Required work: Return the data below in full, matching every line exactly.

Supplied records:
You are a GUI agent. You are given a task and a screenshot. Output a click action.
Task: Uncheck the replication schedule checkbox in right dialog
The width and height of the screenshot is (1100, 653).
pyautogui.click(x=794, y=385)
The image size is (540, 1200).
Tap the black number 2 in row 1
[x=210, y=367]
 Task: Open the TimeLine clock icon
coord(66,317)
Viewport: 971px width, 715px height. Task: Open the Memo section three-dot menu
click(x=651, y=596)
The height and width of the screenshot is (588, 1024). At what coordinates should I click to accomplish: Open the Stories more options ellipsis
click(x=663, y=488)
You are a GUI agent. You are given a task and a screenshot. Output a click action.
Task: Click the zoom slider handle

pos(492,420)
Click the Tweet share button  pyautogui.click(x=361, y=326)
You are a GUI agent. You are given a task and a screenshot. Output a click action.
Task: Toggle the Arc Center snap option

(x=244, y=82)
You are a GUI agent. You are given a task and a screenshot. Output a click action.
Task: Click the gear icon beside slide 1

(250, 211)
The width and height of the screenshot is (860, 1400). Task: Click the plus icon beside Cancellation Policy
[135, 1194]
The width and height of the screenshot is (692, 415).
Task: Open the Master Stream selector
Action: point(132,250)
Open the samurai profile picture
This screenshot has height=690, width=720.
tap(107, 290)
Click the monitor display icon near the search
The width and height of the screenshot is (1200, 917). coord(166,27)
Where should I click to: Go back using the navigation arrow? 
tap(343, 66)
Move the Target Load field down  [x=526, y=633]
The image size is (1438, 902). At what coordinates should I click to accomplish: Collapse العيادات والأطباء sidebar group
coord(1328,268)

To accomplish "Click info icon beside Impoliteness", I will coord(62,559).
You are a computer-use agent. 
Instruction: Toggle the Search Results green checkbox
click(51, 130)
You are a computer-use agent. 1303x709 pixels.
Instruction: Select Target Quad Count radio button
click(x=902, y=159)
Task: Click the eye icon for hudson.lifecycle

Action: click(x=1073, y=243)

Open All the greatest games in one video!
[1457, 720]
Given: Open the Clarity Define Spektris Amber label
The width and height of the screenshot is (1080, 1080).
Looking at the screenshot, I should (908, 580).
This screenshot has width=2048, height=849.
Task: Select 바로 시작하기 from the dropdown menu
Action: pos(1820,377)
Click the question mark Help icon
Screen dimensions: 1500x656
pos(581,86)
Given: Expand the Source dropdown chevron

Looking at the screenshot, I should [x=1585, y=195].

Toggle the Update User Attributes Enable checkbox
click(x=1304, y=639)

Your response:
You are a GUI agent. You are given a task and a screenshot. Output a click action.
Task: Uncheck the replication schedule checkbox in right dialog
The width and height of the screenshot is (1100, 653).
pyautogui.click(x=794, y=385)
The image size is (540, 1200).
Tap the black number 2 in row 1
[x=210, y=367]
 Task: Open the TimeLine clock icon
coord(66,317)
Viewport: 971px width, 715px height. Task: Open the Memo section three-dot menu
click(x=651, y=596)
The height and width of the screenshot is (588, 1024). At what coordinates should I click to accomplish: Open the Stories more options ellipsis
click(x=663, y=488)
You are a GUI agent. You are given a task and a screenshot. Output a click action.
Task: Click the zoom slider handle

pos(492,420)
Click the Tweet share button  pyautogui.click(x=361, y=326)
You are a GUI agent. You are given a task and a screenshot. Output a click action.
Task: Toggle the Arc Center snap option

(x=244, y=82)
You are a GUI agent. You are given a task and a screenshot. Output a click action.
Task: Click the gear icon beside slide 1

(250, 211)
The width and height of the screenshot is (860, 1400). Task: Click the plus icon beside Cancellation Policy
[135, 1194]
The width and height of the screenshot is (692, 415).
Task: Open the Master Stream selector
Action: point(132,250)
Open the samurai profile picture
This screenshot has height=690, width=720.
tap(107, 290)
Click the monitor display icon near the search
The width and height of the screenshot is (1200, 917). coord(166,27)
Where should I click to: Go back using the navigation arrow? 
tap(343, 66)
Move the Target Load field down  [x=526, y=633]
The image size is (1438, 902). At what coordinates should I click to accomplish: Collapse العيادات والأطباء sidebar group
coord(1328,268)

To accomplish "Click info icon beside Impoliteness", I will coord(62,559).
You are a computer-use agent. 
Instruction: Toggle the Search Results green checkbox
click(51, 130)
You are a computer-use agent. 1303x709 pixels.
Instruction: Select Target Quad Count radio button
click(x=902, y=159)
Task: Click the eye icon for hudson.lifecycle

Action: click(x=1073, y=243)

Open All the greatest games in one video!
[1457, 720]
Given: Open the Clarity Define Spektris Amber label
The width and height of the screenshot is (1080, 1080).
Looking at the screenshot, I should (908, 580).
This screenshot has width=2048, height=849.
Task: Select 바로 시작하기 from the dropdown menu
Action: pos(1820,377)
Click the question mark Help icon
Screen dimensions: 1500x656
pos(581,86)
Given: Expand the Source dropdown chevron

Looking at the screenshot, I should [x=1585, y=195].

Toggle the Update User Attributes Enable checkbox
click(x=1304, y=639)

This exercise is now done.